One of the IPPs is a 700MW gas power plant held by Malakoff and TNB.
Malaysia has terminated four independent power producers (IPP) as it aims to save consumers up to RM1.26b in electricity tariffs, local media report.
According to energy minister Yeo Bee Yin, Malaysia's electricity reserve margin is still at 32% and the four projects will raise it far higher than what is needed, increasing consumers' capacity payment.

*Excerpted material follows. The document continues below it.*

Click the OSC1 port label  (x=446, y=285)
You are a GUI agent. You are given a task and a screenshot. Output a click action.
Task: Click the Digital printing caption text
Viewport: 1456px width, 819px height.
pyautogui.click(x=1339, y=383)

The terminated IPP are: Malakoff Corporation Bhd and Tenaga Nasional Bhd (TNB) 700MW Gas Power Plant in Kapar, Selangor; Aman Majestic Sdn Bhd and TNB Gas Power Plant 1,400MW Gas Power Plant in Paka, Terengganu; Sabah Development Energy Sdn Bhd and SM Hydro Energy Sdn Bhd 300MW Gas Power Plant in POIC Sandakan Sabah; and Edra Power Holdings Sdn Bhd 400MW Solar Power Plant.

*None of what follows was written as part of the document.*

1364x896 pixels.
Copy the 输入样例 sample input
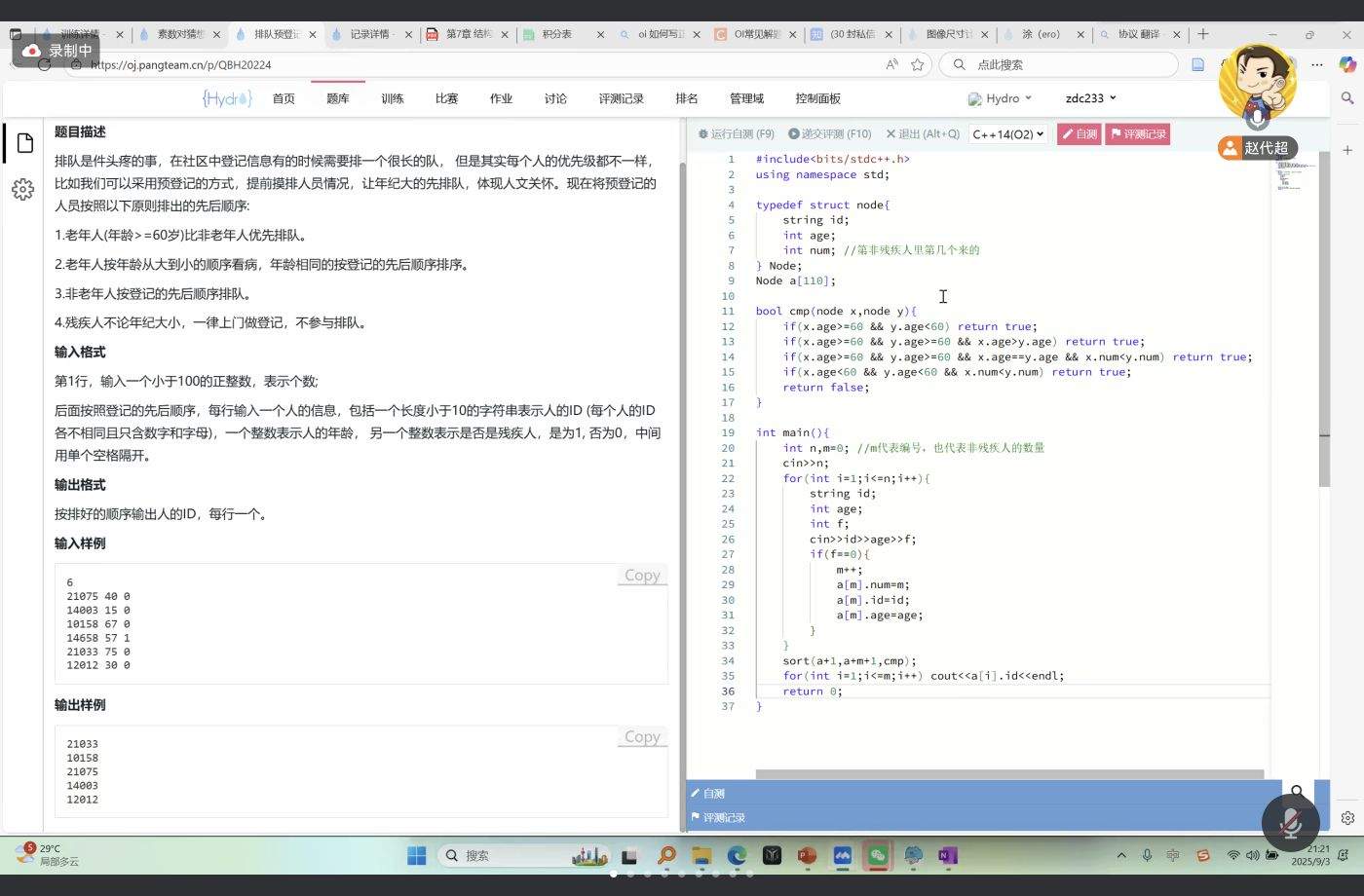click(x=642, y=576)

The minister added that the projects were awarded through direct negotiations and they could not guarantee competitive terms for the government in the PPA.
According to The Edge Markets, this has dampened Malakoff Corp Bhd's growth prospects. Its share price has been on a two-year downtrend and has fallen to less than half of its initial public offering price of RM1.8 in 2015.